* **What is expected**
Across the data below, how many lines have the word "plus" in them? Give the number and nothing else.

═══ Material to process ═══

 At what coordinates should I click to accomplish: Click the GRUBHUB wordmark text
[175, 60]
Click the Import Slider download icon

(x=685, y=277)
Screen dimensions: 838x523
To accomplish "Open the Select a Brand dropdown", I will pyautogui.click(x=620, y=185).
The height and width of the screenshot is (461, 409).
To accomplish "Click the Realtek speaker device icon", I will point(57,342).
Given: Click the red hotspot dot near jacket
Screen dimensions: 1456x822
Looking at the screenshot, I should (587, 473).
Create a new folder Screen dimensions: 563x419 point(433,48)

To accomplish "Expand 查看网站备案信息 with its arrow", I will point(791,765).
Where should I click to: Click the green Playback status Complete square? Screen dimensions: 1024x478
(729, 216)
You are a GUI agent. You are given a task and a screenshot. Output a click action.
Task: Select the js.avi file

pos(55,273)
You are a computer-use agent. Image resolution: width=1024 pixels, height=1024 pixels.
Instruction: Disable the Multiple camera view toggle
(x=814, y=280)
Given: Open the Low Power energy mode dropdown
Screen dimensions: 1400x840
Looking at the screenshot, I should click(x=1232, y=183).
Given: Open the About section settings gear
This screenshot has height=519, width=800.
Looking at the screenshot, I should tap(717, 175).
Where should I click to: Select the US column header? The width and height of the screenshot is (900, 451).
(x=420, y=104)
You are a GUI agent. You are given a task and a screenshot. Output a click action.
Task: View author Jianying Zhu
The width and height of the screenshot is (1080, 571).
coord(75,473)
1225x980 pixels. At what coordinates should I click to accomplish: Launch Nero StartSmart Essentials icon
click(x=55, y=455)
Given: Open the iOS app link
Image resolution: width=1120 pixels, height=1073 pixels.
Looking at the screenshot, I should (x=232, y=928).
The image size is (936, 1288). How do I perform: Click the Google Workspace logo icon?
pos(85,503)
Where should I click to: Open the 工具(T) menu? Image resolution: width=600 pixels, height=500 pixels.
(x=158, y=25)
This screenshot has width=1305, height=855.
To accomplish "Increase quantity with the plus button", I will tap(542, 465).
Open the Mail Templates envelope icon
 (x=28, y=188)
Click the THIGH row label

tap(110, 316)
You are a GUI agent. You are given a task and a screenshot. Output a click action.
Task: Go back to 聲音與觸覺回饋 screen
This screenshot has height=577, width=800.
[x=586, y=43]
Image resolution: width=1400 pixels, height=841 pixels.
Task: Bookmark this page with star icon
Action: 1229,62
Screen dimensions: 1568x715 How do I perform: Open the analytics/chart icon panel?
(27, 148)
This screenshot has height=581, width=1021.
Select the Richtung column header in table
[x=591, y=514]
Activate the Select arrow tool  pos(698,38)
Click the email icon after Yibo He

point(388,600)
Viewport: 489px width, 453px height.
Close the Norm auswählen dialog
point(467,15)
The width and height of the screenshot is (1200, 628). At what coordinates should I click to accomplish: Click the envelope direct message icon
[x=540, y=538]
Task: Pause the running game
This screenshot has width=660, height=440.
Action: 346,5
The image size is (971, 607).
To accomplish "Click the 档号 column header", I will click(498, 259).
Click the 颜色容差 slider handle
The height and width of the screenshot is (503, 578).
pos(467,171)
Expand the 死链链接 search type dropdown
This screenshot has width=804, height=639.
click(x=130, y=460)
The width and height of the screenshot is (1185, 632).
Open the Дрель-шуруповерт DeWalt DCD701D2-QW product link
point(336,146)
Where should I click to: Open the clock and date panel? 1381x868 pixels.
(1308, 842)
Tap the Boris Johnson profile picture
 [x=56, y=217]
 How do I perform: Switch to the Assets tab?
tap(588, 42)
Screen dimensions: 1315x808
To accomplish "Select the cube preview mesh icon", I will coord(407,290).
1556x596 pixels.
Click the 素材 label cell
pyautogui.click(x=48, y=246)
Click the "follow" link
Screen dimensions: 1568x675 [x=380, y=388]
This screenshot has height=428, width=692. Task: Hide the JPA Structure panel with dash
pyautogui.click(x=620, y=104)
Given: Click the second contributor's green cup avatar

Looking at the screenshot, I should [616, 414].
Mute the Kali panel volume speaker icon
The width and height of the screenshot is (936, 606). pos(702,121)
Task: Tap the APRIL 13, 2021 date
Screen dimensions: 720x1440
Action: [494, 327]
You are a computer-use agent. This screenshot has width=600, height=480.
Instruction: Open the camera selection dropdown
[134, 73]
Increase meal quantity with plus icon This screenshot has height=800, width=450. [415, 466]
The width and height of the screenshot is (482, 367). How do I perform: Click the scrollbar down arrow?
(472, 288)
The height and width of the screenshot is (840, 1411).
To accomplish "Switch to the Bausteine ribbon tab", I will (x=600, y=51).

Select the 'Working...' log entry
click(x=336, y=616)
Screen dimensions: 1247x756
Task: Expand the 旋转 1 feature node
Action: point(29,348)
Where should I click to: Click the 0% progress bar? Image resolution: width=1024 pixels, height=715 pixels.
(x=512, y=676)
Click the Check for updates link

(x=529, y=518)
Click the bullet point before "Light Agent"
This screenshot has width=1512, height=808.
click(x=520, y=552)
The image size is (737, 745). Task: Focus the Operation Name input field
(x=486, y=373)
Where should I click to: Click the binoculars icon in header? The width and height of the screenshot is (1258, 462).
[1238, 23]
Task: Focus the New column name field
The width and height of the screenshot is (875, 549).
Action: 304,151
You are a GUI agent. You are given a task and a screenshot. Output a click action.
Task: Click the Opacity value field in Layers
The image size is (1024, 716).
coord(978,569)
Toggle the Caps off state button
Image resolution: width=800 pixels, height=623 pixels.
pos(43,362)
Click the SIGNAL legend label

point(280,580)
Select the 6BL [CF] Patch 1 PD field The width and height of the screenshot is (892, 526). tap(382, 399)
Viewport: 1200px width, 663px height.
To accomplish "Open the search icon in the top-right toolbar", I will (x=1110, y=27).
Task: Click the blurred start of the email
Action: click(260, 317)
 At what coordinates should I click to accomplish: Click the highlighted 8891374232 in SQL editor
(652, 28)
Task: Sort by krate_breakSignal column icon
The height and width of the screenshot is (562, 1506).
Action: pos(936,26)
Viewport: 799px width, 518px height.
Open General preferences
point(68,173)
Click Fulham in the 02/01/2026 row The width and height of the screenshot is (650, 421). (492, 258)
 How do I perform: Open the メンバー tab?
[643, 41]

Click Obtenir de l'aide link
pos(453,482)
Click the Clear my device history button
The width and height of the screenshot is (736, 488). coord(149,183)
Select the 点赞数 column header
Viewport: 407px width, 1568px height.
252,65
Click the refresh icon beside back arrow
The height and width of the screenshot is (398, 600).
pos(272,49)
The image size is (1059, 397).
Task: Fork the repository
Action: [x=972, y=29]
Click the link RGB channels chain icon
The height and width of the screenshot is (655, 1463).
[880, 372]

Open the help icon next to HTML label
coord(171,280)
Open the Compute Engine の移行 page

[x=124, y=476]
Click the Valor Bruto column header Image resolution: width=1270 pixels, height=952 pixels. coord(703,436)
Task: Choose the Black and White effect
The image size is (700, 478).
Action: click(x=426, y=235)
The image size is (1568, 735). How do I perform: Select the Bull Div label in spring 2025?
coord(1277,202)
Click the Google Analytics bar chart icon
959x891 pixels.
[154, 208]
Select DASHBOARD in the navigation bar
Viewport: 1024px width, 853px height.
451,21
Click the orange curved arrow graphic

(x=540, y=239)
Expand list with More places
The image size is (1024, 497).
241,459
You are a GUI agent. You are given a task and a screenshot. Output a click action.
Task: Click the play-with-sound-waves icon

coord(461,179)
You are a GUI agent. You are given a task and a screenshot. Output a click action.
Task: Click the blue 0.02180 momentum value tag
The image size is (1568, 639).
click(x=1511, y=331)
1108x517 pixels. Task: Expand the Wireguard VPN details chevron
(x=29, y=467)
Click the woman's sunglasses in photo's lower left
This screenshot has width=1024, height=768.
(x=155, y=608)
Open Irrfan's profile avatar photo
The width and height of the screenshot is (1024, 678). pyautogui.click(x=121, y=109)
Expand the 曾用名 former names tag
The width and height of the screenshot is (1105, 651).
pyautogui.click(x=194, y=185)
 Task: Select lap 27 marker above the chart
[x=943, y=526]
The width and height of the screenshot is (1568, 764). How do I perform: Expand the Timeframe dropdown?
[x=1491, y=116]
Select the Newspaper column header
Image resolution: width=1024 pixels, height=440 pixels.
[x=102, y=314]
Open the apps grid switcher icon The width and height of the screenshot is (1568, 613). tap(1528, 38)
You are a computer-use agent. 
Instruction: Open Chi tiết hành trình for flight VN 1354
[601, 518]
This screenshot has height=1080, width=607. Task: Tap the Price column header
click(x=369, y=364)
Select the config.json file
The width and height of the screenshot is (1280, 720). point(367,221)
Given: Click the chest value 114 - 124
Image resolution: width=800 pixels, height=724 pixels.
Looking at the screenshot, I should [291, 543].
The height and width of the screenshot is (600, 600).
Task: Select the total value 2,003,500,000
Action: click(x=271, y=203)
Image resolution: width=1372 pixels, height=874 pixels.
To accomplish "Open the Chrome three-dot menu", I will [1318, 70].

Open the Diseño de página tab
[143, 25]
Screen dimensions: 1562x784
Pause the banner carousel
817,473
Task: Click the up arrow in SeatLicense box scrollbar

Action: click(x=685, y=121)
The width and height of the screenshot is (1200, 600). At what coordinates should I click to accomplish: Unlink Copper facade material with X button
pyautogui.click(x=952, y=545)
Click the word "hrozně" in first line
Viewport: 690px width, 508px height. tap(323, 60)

═══

* **Reply to the task**
2